What this data supports vs what it does not.

✓ DEFENSIBLE

  • Modulum's platform contributes +12.15pp average lift over the same Gemma-4-31B-Q4 base across 9 mask cells (qa3 128k partial). Significant at p<0.05 on 3 cells (qa1 64k, qa2 32k, qa2 128k); trending positive on 4 others (not powered at N=50).
  • Modulum on a 31B-Q4 workstation model achieves 46.0 % 128k average accuracy (qa1 71.5 % / qa2 39.5 % / qa3 27.0 % at N=200 / 200 / 500). Wilson 95 % CIs: ±6.2 pp / ±6.7 pp / ±3.9 pp respectively.
  • Best-in-class qa3 decay slope: −2.5 pp per doubling of context — flatter than GPT-5.5 (−9), Grok 4.3 (−8.3), Gemini 3.1 Pro (−7.6), and Opus 4.6 (−4). Only Opus 4.7 has a flatter qa3 slope but at much lower absolute accuracy. This is the strongest evidence for the "First, Not Lost" multi-fact preservation thesis.
  • On qa3 128k at N=500 both sides, Modulum is significantly below Gemini 3.1 Pro by 13.8 pp (z=−4.66, p<0.001) — but the result is meaningful because the comparison is honestly powered, not noise.
  • Modulum is open-weight base (Google Gemma-4) — self-hostable, sovereignty-compliant.
  • Modulum's published target footprint is workstation-scale (single GPU); the exact GPU memory figure (e.g. 16 GB) is from Hypernym's stated deployment profile, not measured in this bench.

✗ NOT DEFENSIBLE

  • "Modulum is competitive with current frontier on absolute accuracy" — trails Opus 4.6 by 42.7 pp, GPT-5.5 by 38.0 pp at 128k average.
  • "Modulum has uniquely flat decay across all tasks" — only true on qa3. On qa1, Opus 4.6 (−0 pp/2×) and GPT-5.5 (−2 pp/2×) decay flatter than Modulum (−8.75 pp/2×).
  • "Modulum beats Gemini 3 on qa3 128k" — N=500 shows Gemini wins by 13.8 pp (p<0.001).
  • "Platform contribution is significant on every cell" — only 3 of 8 mask cells reach p<0.05 at N=50.
  • "qa3 32k regression is a real platform side-effect" — −6 pp not significant at N=50 (p=0.49); may be sample noise.
  • "Modulum holds at 256k–1M context" — Modulum endpoint capped at 128k, cannot test.
  • "Gemini collapses at 1M context" — RETRACTED. The 50/50 failures at 1M are HTTP 429 spending-cap, not model-context-failure. No Gemini 1M capability evidence in this dataset.
  • "Sustained-run accuracy is stable" — Modulum qa1 64k drifts −23 pp end-to-end within a 100-sample run (production-blocking signal pending diagnosis).

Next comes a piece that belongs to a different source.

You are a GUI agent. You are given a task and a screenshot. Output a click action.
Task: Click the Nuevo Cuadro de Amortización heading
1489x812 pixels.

Single defensible 1-sentence pitch

"Hypernym's Modulum inference platform measurably improves long-context performance over the same Gemma-4-31B-Q4 base by +12.15 pp on average across 9 BABILong cells (3 of 8 reach p<0.05 at N=50), achieves the flattest qa3 multi-fact reasoning decay slope of any tested stack at −2.5 pp per doubling of context, and runs on a workstation-scale single-GPU deployment (Hypernym profile) — though it currently trails current-generation closed-weight frontier products (Opus 4.6, GPT-5.5) on absolute 128k accuracy by 38.0–42.7 pp, making the load-bearing value proposition multi-fact context preservation at workstation scale rather than absolute-capability parity with hyperscaler-served frontier."